Publisher API documentation
Send users to MoneyRain with a hosted link or iframe widget. After a completed ad view, MoneyRain can send a signed callback to your site so you can credit your own user.
Send users to MoneyRain with a hosted link or iframe widget. After a completed ad view, MoneyRain can send a signed callback to your site so you can credit your own user.
| Step | What to do | Where |
|---|---|---|
| 1 | Copy your publisher link or iframe widget. | Dashboard - Publisher links / Iframe widget |
| 2 | Replace {USER_ID} with your own local user ID. | Your website |
| 3 | Save a default callback URL and secret, or add named site callbacks. | Dashboard - Publisher callback |
| 4 | Verify the callback signature before crediting. | Your callback endpoint |
Redirect users to this link when they want to earn from your site.

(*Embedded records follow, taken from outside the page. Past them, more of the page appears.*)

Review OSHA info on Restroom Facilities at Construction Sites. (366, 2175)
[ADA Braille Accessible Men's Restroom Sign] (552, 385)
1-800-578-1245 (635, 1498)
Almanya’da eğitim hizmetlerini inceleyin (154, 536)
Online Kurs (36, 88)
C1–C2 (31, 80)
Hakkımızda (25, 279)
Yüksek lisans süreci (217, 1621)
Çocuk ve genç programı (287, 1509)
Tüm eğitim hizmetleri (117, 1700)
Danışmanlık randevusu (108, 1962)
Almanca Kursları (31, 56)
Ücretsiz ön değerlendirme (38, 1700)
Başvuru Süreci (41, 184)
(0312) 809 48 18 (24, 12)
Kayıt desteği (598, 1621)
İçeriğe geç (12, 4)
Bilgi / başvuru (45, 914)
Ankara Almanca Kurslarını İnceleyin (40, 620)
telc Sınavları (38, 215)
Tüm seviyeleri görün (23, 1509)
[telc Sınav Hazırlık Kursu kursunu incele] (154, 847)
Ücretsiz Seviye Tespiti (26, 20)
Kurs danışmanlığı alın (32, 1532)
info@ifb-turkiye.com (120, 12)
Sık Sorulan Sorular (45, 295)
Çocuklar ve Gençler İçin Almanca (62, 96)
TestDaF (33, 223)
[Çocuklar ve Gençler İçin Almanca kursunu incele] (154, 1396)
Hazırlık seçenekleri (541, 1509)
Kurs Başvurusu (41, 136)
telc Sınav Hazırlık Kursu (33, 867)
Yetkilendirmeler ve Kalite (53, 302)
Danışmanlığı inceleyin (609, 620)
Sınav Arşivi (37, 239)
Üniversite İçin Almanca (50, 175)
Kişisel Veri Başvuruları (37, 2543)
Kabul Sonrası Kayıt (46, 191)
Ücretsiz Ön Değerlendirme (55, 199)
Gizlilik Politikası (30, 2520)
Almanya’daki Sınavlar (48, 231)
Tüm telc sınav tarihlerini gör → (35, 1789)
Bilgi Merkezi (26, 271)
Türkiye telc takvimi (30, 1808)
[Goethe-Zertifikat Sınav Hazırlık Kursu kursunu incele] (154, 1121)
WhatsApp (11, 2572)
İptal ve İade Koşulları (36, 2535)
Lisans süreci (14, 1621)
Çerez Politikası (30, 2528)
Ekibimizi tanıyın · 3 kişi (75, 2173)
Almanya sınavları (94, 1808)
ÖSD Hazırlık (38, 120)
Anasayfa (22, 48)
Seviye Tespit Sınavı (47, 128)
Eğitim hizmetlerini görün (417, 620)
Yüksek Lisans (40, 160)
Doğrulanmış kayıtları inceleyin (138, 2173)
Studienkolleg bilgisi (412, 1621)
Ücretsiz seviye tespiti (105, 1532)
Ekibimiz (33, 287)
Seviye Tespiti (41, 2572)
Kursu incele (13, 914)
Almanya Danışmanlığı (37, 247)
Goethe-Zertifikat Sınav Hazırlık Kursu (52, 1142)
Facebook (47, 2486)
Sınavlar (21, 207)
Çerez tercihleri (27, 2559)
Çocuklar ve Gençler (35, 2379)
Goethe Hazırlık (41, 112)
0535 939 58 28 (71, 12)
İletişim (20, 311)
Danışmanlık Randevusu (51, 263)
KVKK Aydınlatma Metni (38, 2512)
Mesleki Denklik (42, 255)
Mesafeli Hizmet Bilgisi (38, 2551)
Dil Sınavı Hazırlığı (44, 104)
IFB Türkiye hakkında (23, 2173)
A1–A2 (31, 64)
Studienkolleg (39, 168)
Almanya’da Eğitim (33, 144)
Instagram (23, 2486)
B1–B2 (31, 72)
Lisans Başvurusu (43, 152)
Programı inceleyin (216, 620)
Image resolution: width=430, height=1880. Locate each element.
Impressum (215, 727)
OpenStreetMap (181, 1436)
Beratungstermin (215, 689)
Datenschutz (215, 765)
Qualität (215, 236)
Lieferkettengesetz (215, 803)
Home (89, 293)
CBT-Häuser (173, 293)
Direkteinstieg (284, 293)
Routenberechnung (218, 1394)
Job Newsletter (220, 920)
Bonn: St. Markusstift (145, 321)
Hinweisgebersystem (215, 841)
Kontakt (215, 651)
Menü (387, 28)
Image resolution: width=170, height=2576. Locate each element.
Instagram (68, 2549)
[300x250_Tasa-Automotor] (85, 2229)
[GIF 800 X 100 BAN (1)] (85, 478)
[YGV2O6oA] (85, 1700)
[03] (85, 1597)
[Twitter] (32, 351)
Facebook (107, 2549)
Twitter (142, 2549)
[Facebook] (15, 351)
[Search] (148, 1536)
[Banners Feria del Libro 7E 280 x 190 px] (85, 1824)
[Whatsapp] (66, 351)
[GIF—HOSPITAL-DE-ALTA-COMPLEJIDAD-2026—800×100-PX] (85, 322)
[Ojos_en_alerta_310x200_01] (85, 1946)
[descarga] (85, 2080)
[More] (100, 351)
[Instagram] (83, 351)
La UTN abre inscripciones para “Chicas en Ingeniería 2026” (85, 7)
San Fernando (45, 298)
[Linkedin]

https://offerwall.moneyrain.top/wall.php?pub=PUBLISHER_ID&uid=YOUR_USER_ID
For multiple publisher sites, add a site key. The site key is just a name and does not need to be a URL.
https://offerwall.moneyrain.top/wall.php?pub=PUBLISHER_ID&site=example.com&uid=YOUR_USER_ID
| Parameter | Required | Description | Example |
|---|---|---|---|
pub | Required | Your MoneyRain user ID. | 123 |
site | Optional | Named site key for routing callbacks to a site-specific callback URL. | example.com |
uid | Optional | Your local user ID. Keep it stable and do not include private data. | user-42 |
Use this when you want a small embedded widget with buttons for autosurf, PTC, and YouTube ads.
<iframe
src="https://offerwall.moneyrain.top/embed.php?pub=PUBLISHER_ID&uid=YOUR_USER_ID"
width="360"
height="360"
style="border:0;border-radius:8px;overflow:hidden"
loading="lazy"></iframe>
For a named site callback, add &site=example.com to the iframe URL.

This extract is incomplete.